BEGIN
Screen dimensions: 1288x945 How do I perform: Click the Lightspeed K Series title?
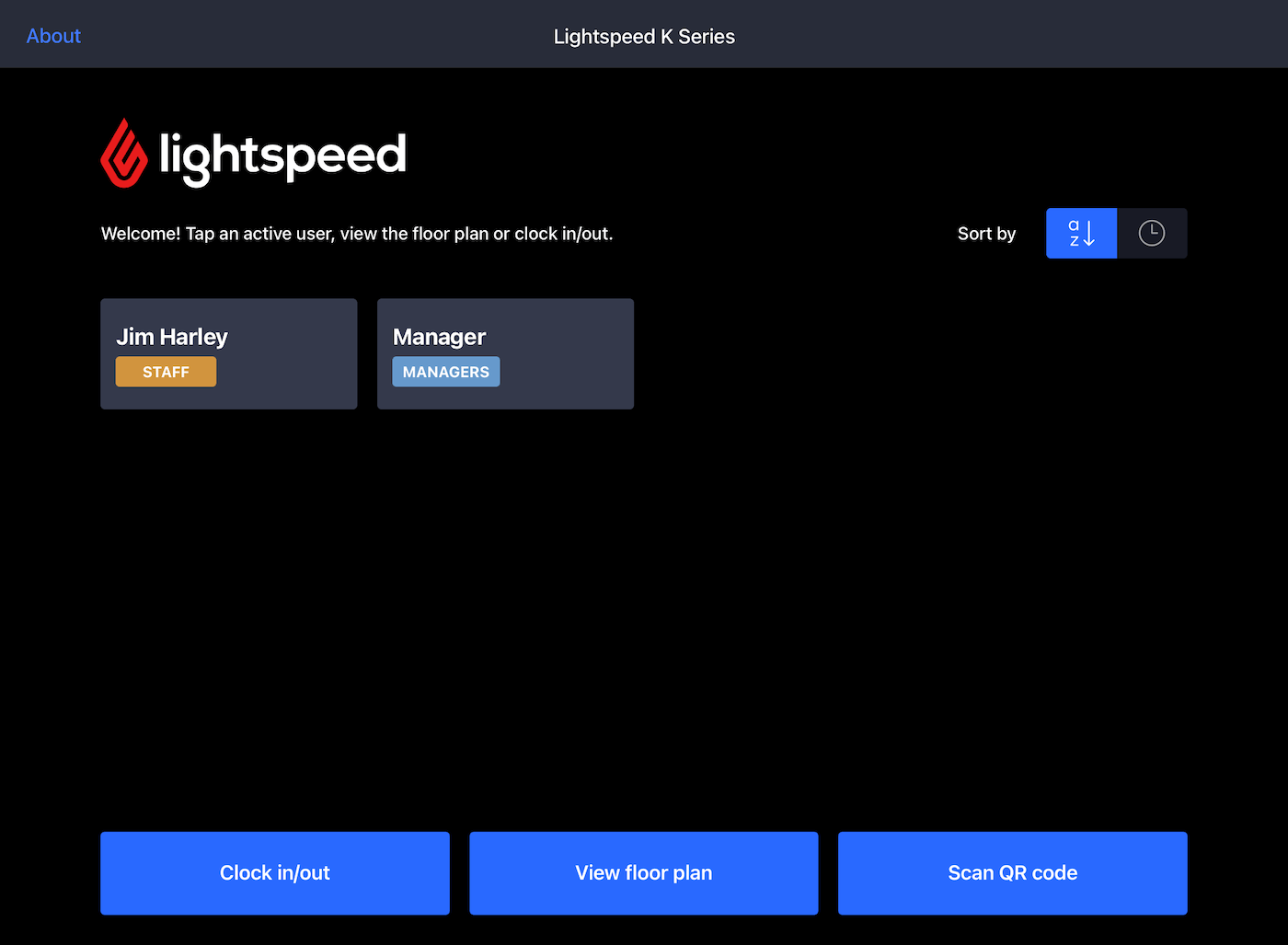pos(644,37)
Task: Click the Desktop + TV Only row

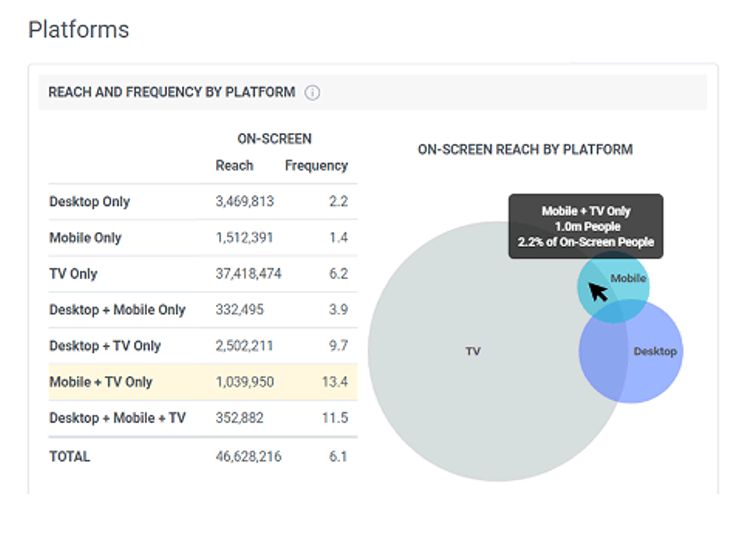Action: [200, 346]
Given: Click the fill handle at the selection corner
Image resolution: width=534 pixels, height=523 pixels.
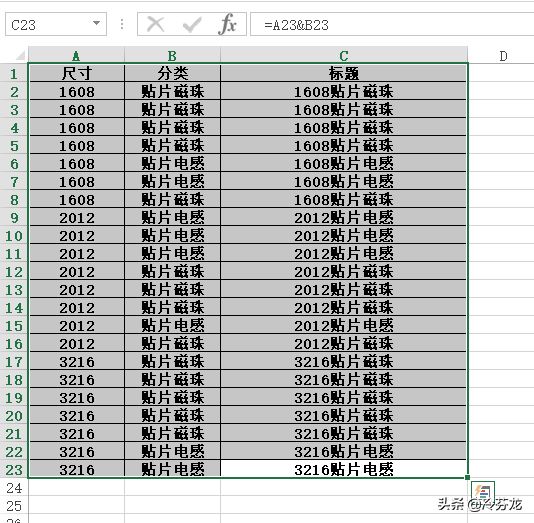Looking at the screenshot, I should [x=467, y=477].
END
Everything in the material except the pictures should be restated word for word.

» Solution to this task
Screen dimensions: 1288x945 How do I perform: Click the Lightspeed K Series title?
pos(644,37)
Task: Click the Desktop + TV Only row

Action: [200, 346]
Given: Click the fill handle at the selection corner
Image resolution: width=534 pixels, height=523 pixels.
Looking at the screenshot, I should [x=467, y=477].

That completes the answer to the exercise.